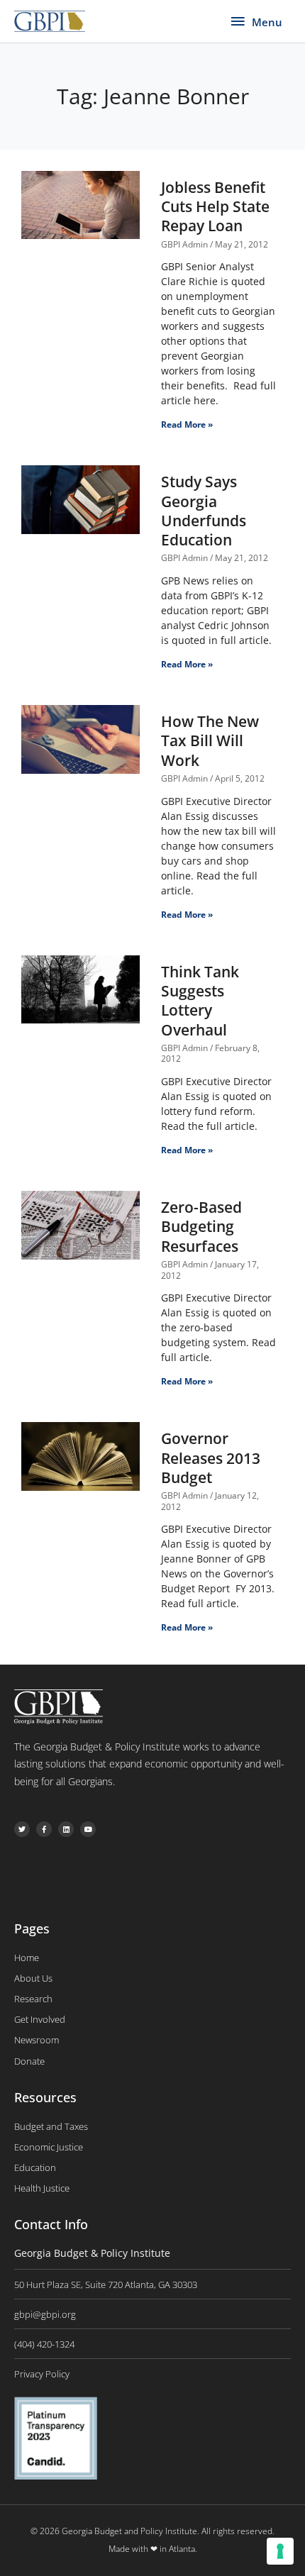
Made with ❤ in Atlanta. (153, 2549)
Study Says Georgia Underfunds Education (203, 511)
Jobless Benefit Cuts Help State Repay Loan (215, 206)
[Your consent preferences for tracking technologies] (280, 2551)
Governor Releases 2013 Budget (210, 1457)
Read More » (187, 424)
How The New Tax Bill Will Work (210, 740)
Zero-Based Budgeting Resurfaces (201, 1226)
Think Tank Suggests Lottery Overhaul (200, 1001)
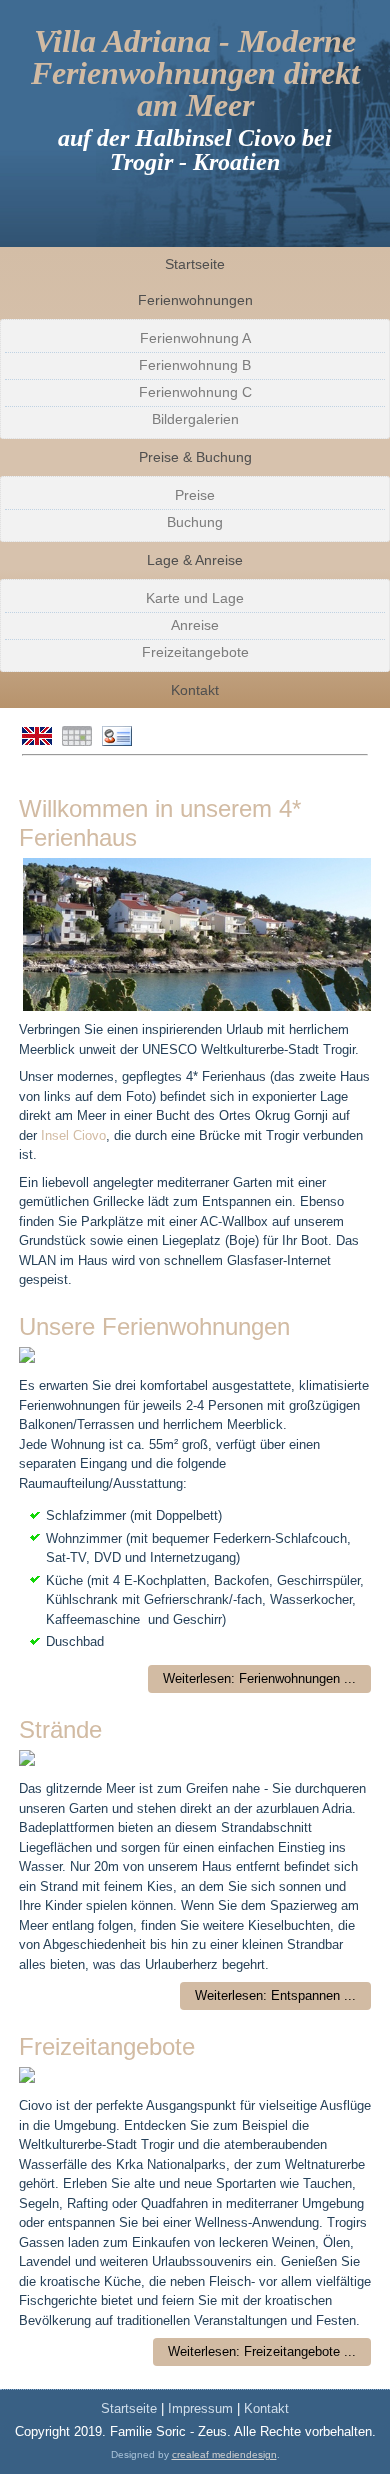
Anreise (195, 625)
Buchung (195, 522)
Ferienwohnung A (195, 338)
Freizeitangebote (195, 652)
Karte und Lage (195, 598)
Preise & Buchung (195, 457)
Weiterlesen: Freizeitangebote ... (262, 2351)
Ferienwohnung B (195, 365)
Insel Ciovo (73, 1135)
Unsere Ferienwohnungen (154, 1326)
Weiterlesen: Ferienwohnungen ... (259, 1678)
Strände (60, 1729)
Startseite (195, 264)
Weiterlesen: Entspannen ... (275, 1995)
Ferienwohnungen (195, 300)
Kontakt (195, 690)
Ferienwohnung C (195, 392)
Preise (195, 495)
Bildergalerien (195, 419)
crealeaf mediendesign (224, 2454)
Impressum (202, 2408)
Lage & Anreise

• • • • •

# [DIRECTIONS]
Can you turn the entries into a Markdown table with columns "No." and "Entry", starting at the line that has "Ferienwohnung B (195, 365)" and stopping after the line that has "crealeaf mediendesign (224, 2454)", with blank lines left out?

# [SOLUTION FOR THIS PROBLEM]
| No. | Entry |
|---|---|
| 1 | Ferienwohnung B (195, 365) |
| 2 | Insel Ciovo (73, 1135) |
| 3 | Unsere Ferienwohnungen (154, 1326) |
| 4 | Weiterlesen: Ferienwohnungen ... (259, 1678) |
| 5 | Strände (60, 1729) |
| 6 | Startseite (195, 264) |
| 7 | Weiterlesen: Entspannen ... (275, 1995) |
| 8 | Ferienwohnungen (195, 300) |
| 9 | Kontakt (195, 690) |
| 10 | Ferienwohnung C (195, 392) |
| 11 | Preise (195, 495) |
| 12 | Bildergalerien (195, 419) |
| 13 | crealeaf mediendesign (224, 2454) |